(YOUR TASKS):
(1) Translate this sentence from the post on BERT and class imbalance into Spanish: "I am using BERT to do multiclass text classification."
(2) In the post on BERT and class imbalance, how many output classes does the writer have to predict from?
(3) Reproduce the post on BERT and class imbalance from "Does high number" up to and including "that I see.".

(READING PASSAGE):
::::::
Does high number of output labels affect the performance of BERT and how to handle the class imbalance issue while doing multi text classification?

I am using BERT to do multiclass text classification. The number of output classes I have to predict from is: 116 and there is high degree of class imbalance that I see.
We have the following kind of records available for each of the classes:
{‘Class A’: 975 number of records,
‘Class B’: 776 number of records,
‘Class C’: 533 number of records,
‘Class D’: 412 number of records,
‘Class E’: 302 number of records,
‘Class F’: 250 number of records,
‘Class G’: 207 number of records,
‘Class H’: 137 number of records,
‘Class I’: 96 number of records,
‘Class J’: 51 number of records,
‘Class K’: 28 number of records,
‘Class L’: 17 number of records,
‘Class M’: 7 number of records,
‘Class N’: 2 number of records}

So I have two questions here:
Question1: As we have around 116 output classes to predict from, does that affect the performance of BERT due to the high number of output classes?
::::::
(DATA SHOWN):

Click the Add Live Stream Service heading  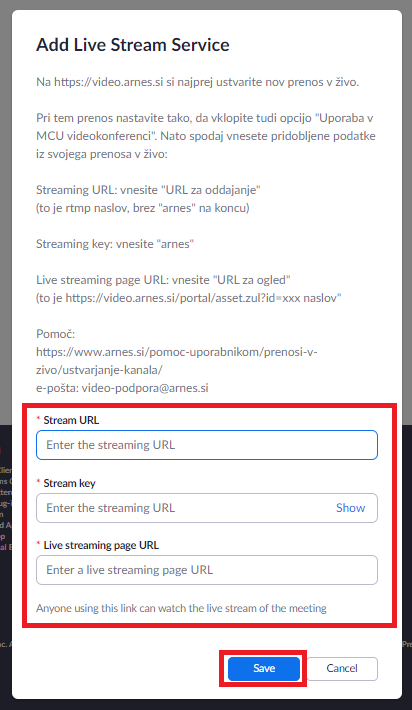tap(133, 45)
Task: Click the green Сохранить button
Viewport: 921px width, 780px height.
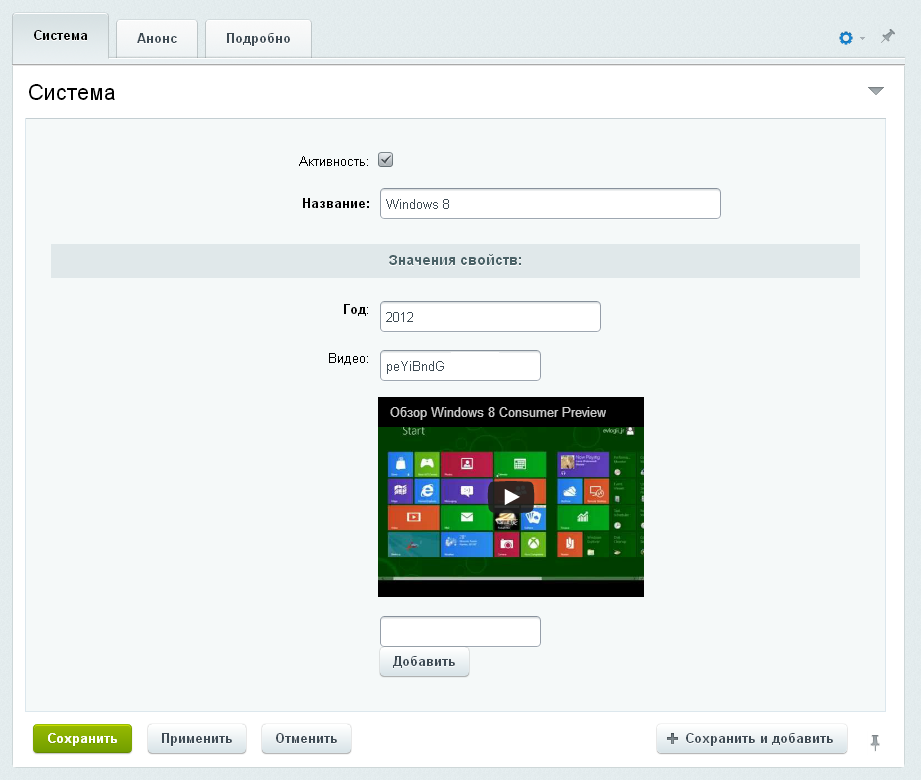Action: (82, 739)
::::::
(SOLUTION LIST):
(1) Estoy usando BERT para hacer clasificación de texto multiclase.

(2) 116

(3)
Does high number of output labels affect the performance of BERT and how to handle the class imbalance issue while doing multi text classification?

I am using BERT to do multiclass text classification. The number of output classes I have to predict from is: 116 and there is high degree of class imbalance that I see.